I really encourage you to click on the link and read the whole piece--counting the number of serious accusations made against the president in the harshest of terms and then counting the number of facts or quotes or source materials used to support those provocative claims.
But after Thornton worked through the obligatory litany of unsupported smears of Obama, he made his major point-:
By far the biggest mistake of our contrary president is to ignore the wisdom every global power has known from Rome to the British Empire: the importance of prestige, which a great power nurtures by consistently rewarding its friends and punishing its enemies. Both friends and enemies have to believe your promises and threats will be followed by meaningful action. But this president gets it backwards: just make empty threats and preen morally, and then rationalize a failure to act by invoking “international law” and “U.N. mandates”
So our contrary president has managed to destroy our prestige, alienate our friends, embolden our enemies, increase contempt for our power, and leave behind a Middle East more violent, murderous, and hostile to our security and interests than it ever has been.

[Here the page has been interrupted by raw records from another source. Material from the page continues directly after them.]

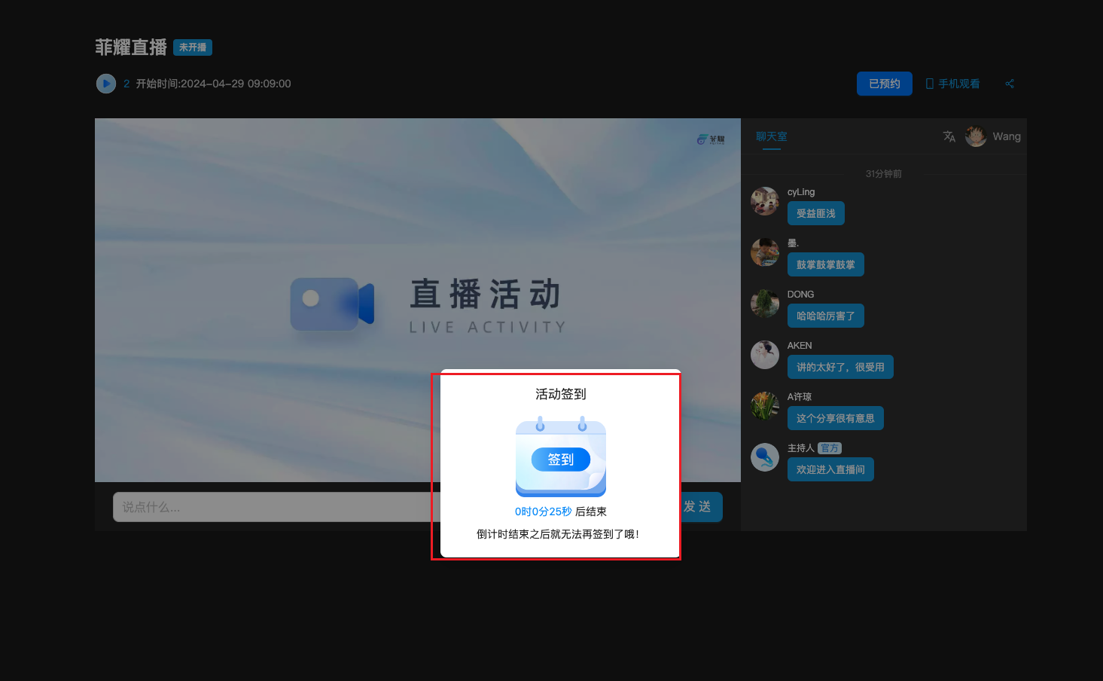
Task: Toggle the 已预约 reservation button
Action: click(884, 84)
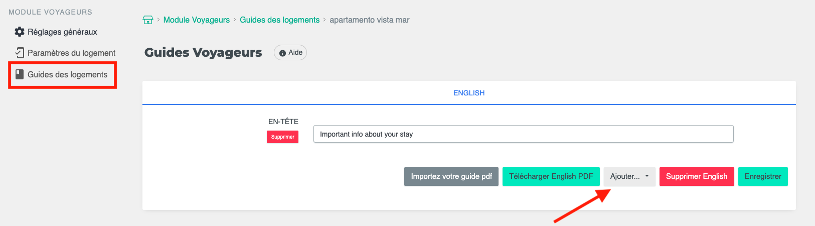
Task: Follow the Guides des logements breadcrumb link
Action: pyautogui.click(x=279, y=20)
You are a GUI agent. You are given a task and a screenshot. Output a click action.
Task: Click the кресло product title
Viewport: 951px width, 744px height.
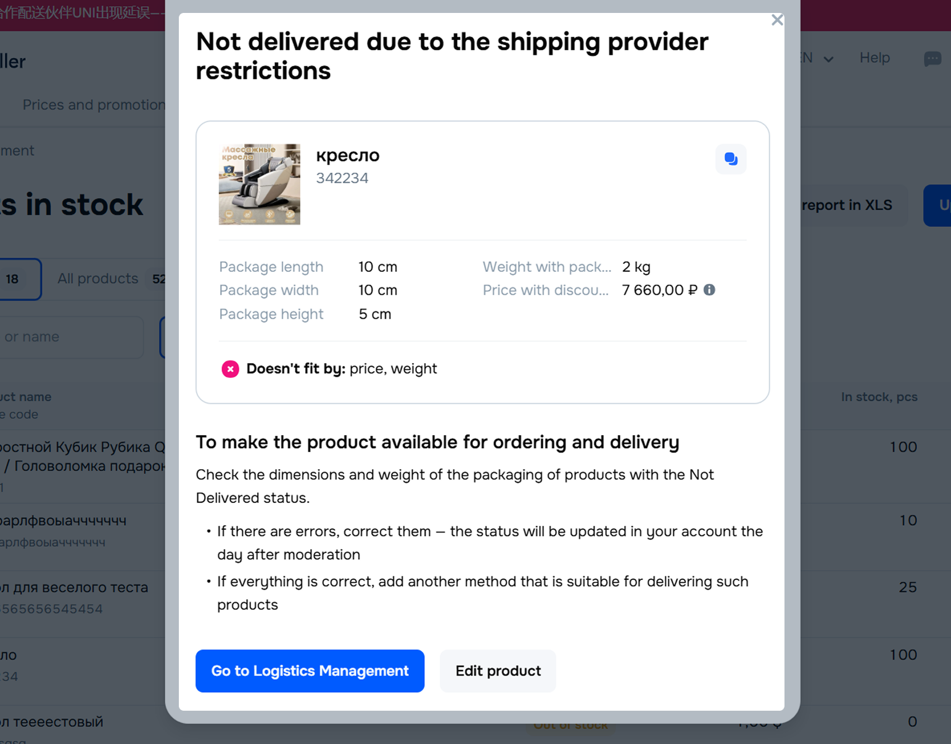(348, 155)
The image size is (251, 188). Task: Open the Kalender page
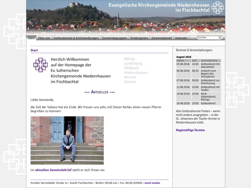click(181, 38)
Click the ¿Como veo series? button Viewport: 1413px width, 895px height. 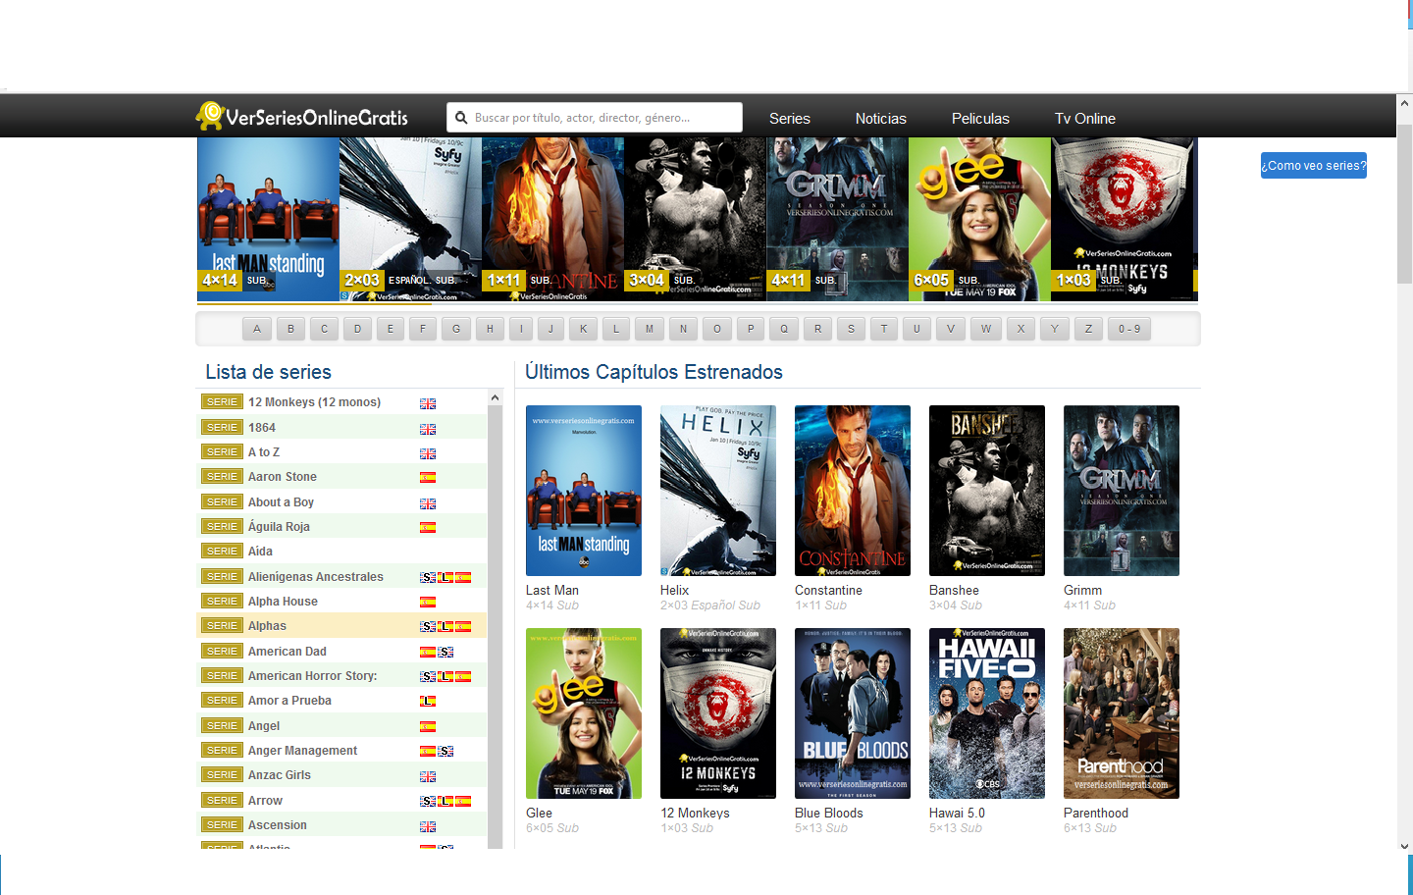[x=1313, y=166]
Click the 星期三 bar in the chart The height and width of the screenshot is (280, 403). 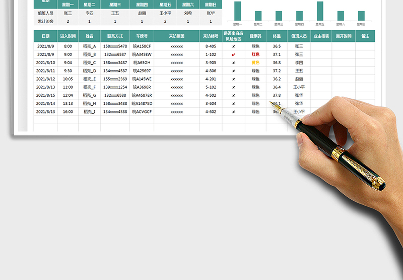(279, 16)

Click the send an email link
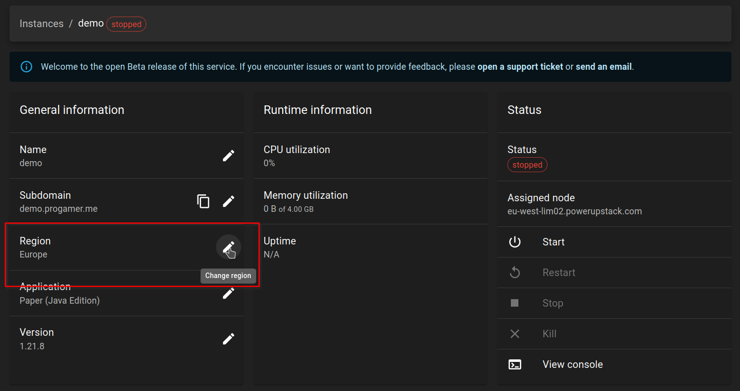tap(604, 67)
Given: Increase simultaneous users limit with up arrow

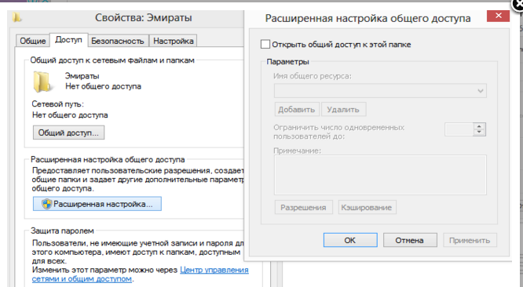Looking at the screenshot, I should (x=479, y=126).
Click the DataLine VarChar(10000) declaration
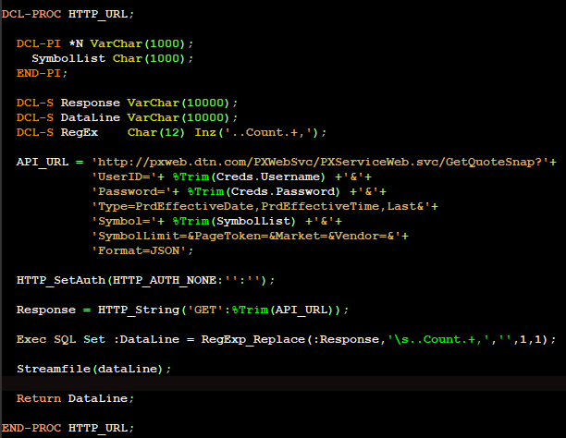 (x=127, y=117)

Just what you would expect from someone who sees the world backwards.
In other words, if a president screws up or allows political pressure or the passion of the moment to cause him to make a statement that he later regrets, it is better, according to Thornton, to follow through on what might be a catastrophic mistake rather than risk losing face and prestige by changing course based on new facts and developments.

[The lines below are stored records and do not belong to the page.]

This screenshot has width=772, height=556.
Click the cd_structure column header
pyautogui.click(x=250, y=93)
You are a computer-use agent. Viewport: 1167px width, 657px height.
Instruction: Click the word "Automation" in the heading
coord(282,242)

We actually just had a president who did that. George W. Bush successfully pushed for war against Iraq based on his belief they possessed weapons of mass destruction that posed a threat to the security of the United States. He was wrong and within a matter of months he KNEW he was wrong. But rather than lose face and prestige, he pressed forward with a war that was based on a faulty premise causing the death and maiming of tens of thousands of patriotic Americans and hundreds of thousands of Iraqis--not to mention the devastation it wrought on our world standing and financial health.
Thankfully, our current president--who also took a position a year ago that was ill advised--had the courage and wisdom to regroup and rethink and pursue a different course of action.
He may lose face over this in the eyes of some. The media is already replete with stories about what an embarrassment it would be if Congress does not approve the limited strikes that Obama has said he favors. There are also complaints coming from Israel and the Syrian rebels and others around the world that American can no longer be trusted to deliver on its promises.
This could be a rough patch for Obama politically and he will have to brave many slings and arrows for his wisdom and bravery which, by the way, is not unfair since he did screw up in the first place.
But thankfully for our country and for the world he had to courage reconsider and change course rather than keep doubling down and pushing more resources and lives and treasure into the pot as our previous president did--long after he and everyone else knew he was playing a losing hand.
You have to know when to hold 'em and know when to fold 'em. We are lucky that Barack Obama understands that far better than the man who came before him.